A search engine crawler (also known as spider, robot, or simply a bot) helps them do so by searching new information on the internet. Google’s web crawler is known as ‘Google Bot’.
Web Crawlers apparently got this unique name because like spiders, they actually crawl (in this case, the internet) and collect documents to build a searchable index for the search engines. They crawl through a website-a page at a time, following the links to other pages on the site until all pages have been read.
How google return millions of search results in less than a second?
Different search engines run thousands of instances of their web crawling programs at the same time, on multiple servers. So as the Web spider crawls 24×7 from one website to another everything on web eventually get discovered & spidered by them. Remember that there are some rules that all crawlers are supposed to follow, and the search engine giants like Google & Bing do follow most part of these rules. They both are also working together on standards.

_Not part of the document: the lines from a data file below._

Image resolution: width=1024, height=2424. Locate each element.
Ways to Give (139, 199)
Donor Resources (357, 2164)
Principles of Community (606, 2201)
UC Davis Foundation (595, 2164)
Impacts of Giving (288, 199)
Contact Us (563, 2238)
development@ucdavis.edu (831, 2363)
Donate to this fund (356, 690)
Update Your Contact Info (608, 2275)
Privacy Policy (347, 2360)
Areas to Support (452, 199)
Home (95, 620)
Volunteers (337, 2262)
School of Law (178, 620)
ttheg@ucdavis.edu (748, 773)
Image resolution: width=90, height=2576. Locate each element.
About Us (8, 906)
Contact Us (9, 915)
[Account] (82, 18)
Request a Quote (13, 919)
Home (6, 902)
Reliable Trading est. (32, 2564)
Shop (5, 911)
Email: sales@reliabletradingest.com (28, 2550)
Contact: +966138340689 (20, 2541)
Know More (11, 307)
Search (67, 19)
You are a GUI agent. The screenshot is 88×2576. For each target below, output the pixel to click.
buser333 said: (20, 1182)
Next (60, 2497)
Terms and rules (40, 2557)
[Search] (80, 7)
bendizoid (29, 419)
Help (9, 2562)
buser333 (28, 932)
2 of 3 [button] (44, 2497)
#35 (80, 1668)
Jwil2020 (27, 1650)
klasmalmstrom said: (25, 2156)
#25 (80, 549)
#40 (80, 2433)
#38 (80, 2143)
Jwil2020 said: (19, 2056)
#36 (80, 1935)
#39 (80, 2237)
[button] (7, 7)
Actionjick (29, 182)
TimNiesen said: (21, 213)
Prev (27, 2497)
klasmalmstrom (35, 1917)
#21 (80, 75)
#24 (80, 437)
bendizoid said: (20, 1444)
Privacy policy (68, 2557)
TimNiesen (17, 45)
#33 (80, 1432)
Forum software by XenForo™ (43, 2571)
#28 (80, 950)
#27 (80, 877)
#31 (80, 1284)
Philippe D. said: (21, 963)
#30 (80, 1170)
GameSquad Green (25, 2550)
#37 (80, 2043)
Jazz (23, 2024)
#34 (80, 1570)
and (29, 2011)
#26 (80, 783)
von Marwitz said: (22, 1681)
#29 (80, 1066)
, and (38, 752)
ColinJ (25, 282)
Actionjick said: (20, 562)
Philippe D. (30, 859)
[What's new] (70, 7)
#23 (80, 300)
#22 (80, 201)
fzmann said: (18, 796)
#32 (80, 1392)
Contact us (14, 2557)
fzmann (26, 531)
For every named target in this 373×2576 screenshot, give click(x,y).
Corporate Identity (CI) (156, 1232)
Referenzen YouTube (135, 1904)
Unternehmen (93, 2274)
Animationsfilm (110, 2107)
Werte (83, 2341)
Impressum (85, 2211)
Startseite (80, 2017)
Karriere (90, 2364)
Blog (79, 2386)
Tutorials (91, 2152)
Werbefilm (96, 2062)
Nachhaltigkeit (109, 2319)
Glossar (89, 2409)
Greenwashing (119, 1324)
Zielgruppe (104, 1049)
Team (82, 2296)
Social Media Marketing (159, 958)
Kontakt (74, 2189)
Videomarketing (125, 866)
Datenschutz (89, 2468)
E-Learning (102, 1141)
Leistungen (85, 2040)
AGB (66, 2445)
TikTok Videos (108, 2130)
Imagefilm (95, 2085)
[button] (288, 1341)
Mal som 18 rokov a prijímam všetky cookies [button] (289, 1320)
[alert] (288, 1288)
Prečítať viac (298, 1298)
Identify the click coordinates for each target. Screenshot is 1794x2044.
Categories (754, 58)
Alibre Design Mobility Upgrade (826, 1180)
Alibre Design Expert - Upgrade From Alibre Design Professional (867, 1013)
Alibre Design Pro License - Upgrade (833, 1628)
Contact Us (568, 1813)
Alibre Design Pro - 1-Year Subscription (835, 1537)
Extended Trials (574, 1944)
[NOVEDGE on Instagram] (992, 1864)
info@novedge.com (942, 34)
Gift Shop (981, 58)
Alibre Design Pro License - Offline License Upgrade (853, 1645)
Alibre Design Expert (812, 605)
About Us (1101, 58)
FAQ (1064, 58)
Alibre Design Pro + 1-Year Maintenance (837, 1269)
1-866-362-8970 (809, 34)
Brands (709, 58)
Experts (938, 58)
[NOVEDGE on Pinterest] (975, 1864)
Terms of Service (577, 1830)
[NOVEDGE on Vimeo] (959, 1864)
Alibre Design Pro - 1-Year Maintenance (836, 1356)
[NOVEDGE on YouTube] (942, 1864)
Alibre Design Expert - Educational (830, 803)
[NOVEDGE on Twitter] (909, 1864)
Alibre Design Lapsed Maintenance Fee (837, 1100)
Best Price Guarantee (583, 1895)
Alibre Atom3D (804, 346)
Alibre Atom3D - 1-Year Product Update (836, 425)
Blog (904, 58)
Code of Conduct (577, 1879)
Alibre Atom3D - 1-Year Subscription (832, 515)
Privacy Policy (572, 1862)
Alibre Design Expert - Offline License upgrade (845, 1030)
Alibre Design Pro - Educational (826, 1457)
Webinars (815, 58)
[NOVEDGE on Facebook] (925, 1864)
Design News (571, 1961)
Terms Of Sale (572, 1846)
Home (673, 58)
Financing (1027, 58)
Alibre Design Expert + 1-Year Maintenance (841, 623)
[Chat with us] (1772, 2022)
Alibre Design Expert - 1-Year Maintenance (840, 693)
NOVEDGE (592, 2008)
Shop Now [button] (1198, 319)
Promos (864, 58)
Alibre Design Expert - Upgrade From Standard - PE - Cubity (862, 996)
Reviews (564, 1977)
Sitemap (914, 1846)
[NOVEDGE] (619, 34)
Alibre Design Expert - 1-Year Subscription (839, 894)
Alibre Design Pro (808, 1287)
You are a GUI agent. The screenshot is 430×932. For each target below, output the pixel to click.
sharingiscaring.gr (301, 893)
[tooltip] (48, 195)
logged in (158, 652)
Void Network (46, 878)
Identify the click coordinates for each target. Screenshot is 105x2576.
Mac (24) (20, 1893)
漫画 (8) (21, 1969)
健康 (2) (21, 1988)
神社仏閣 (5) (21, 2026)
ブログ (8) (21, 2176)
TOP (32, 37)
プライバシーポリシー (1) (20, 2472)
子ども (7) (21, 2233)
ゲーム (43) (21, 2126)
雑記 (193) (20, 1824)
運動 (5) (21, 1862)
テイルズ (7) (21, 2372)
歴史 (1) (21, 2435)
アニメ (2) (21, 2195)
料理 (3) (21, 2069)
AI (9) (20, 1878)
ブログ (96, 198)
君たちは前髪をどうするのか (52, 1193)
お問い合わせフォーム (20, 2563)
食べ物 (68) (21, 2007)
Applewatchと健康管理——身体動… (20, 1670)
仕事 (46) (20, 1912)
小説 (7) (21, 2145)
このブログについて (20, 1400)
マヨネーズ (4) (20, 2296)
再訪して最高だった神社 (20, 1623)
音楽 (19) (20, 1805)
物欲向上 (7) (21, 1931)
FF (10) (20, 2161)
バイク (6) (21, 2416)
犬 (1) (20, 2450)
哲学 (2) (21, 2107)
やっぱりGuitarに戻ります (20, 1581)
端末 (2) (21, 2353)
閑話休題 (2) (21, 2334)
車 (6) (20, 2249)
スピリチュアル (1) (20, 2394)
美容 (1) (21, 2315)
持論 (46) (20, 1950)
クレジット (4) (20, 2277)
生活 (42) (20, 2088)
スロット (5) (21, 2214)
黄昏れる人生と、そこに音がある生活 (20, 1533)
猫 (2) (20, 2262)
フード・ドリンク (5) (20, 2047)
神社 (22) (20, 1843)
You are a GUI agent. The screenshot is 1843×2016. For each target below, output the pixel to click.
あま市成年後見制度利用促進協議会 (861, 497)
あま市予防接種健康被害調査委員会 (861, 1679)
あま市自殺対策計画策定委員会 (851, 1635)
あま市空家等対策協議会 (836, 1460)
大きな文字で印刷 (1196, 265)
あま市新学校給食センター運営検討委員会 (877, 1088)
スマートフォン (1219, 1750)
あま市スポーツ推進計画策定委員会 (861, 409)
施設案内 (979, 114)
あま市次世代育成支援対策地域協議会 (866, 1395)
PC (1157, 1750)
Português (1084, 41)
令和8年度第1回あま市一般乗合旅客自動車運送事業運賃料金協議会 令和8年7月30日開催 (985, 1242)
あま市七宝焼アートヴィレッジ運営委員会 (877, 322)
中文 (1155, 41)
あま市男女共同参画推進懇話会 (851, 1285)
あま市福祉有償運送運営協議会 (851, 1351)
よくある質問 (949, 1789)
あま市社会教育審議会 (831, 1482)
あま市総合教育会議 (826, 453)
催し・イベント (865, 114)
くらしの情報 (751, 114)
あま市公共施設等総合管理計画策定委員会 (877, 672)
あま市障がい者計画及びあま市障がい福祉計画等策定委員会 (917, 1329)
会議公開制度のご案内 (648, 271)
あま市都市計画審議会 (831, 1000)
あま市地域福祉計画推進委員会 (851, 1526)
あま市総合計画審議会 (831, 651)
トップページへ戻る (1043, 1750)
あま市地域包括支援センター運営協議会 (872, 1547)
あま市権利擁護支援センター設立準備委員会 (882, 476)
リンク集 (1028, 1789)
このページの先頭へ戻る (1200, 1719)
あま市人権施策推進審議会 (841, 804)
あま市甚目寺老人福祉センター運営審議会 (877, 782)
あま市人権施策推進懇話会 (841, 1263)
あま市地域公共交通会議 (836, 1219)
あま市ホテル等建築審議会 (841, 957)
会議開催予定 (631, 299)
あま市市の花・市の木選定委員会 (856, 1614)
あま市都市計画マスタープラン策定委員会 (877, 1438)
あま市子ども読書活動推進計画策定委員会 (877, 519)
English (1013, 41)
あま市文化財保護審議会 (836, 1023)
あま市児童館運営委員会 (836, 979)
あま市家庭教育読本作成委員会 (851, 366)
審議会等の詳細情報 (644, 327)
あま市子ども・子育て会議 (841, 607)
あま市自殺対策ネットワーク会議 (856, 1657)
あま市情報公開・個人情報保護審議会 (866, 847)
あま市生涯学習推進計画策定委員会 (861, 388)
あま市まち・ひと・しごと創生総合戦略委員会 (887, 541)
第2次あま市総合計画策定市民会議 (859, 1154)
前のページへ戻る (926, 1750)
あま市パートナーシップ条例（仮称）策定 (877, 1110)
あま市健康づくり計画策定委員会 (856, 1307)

Easy Explanation- Remember Bollywood films of 80s & 90s where in every other film, you saw a police informer or a ‘tip-off guy’ who used to give information to the police. How he used to get all the information? For ease of explanation, just imagine police department as google, these informers as crawlers and all the gangs & its members as websites and its pages. Starting from individual gang members, these informers used to crawl through different gangs one by one until they got all the information. In an another example, you can think of Amitabh Bachchan starrer Hindi action film Don where his duplicate is forced by the police to pose as Don in order to help them get all the inside information of the gang.
Of course, unlike these real life informers, search engines do not craw in a cautious or surreptitious manner, so as not to be seen or heard. Rather, they have to follow some set standards. These examples were just to explain the process of crawling in a simple way.